Recent years have seen many advances in deep learning models for protein design, usually involving a large amount of training data. Focusing on potential clinical impact, Garton et al. develop a variational autoencoder approach trained on sparse data of natural sequences of adenoviruses to generate large proteins that can be used as viral vectors in gene therapy.
Designing antibodies and assessing their biophysical properties for potential therapeutic development is challenging with current computational methods. Ramon et al. have developed a deep learning approach called AbNatiV, based on a vector-quantized variational encoder that accurately assesses the nativeness of antibodies and nanobodies, which are small single-domain antibodies that have recently attracted considerable interest.
Drug design has recently seen immense improvements in computational methods, but models can still struggle generalizing across binding pockets. Feng and colleagues combine a language model with geometric deep learning to provide efficient generation of potential new drugs.
Accurate real-time tracking of dexterous hand movements and interactions has applications in human–computer interaction, the metaverse, robotics and tele-health. Capturing realistic hand movements is challenging due to the large number of articulations and degrees of freedom. Tashakori and colleagues report accurate and dynamic tracking of articulated hand and finger movements using machine-learning powered stretchable, washable smart gloves.

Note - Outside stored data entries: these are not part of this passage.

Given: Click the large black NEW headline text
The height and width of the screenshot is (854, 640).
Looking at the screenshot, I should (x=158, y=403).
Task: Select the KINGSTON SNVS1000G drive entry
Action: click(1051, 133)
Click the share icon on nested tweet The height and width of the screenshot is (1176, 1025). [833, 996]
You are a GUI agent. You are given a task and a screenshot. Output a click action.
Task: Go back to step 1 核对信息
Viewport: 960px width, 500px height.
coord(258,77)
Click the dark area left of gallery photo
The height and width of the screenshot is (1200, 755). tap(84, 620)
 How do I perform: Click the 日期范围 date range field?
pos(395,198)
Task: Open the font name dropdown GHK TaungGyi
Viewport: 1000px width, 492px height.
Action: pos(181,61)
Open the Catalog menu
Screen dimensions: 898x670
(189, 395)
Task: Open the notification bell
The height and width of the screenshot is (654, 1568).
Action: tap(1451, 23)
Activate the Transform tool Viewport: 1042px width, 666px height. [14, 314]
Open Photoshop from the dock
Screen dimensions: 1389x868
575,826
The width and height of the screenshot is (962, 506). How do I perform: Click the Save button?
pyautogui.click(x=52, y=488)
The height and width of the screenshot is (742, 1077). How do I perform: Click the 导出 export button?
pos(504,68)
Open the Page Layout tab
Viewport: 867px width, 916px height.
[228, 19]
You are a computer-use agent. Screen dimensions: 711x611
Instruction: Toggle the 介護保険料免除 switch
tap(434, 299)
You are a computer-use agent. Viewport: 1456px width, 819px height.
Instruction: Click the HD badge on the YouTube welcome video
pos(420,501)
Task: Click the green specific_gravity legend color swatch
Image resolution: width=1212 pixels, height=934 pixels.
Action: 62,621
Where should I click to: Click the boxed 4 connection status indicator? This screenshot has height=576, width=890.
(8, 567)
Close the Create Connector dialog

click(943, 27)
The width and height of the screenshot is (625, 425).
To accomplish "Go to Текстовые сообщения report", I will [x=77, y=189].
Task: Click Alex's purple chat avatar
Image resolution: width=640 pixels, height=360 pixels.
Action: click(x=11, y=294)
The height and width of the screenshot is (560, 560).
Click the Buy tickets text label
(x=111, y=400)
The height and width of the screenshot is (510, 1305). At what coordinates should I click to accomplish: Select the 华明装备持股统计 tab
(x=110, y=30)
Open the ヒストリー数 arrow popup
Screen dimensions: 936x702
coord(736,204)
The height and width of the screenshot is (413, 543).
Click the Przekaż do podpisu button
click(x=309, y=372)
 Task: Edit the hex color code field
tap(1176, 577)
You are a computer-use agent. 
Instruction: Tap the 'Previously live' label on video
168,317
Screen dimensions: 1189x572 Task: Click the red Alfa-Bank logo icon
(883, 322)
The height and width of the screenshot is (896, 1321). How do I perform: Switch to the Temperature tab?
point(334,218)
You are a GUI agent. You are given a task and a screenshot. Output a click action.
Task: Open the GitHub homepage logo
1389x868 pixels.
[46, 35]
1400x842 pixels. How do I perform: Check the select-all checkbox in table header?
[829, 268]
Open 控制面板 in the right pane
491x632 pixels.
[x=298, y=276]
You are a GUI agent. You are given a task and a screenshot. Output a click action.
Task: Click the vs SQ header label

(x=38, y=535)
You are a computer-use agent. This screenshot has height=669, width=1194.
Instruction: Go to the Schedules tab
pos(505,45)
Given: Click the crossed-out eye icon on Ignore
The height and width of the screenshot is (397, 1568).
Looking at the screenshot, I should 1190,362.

Magnetic microrobots are of considerable interest for non-invasive biomedical applications but it is challenging to develop a general strategy for controlling microrobot positions, for varying configurations and environments. Choi et al. develop a reinforcement learning control method, training the model in a simulation environment for initial exploration after which the learning process is transferred to a physical electromagnetic actuation system.
Multi-animal behaviour quantification is pivotal for deciphering animal social behaviours and has broad applications in neuroscience and ecology. Han and colleagues develop a few-shot learning framework for multi-animal 3D pose estimation, identity recognition and social behaviour classification.
Feed-forward neural networks have become powerful tools in machine learning, but their behaviour during optimization is still not well understood. Ciceri and colleagues find that during optimization, class representations first separate and then rejoin, prompted by specific elements of the training set.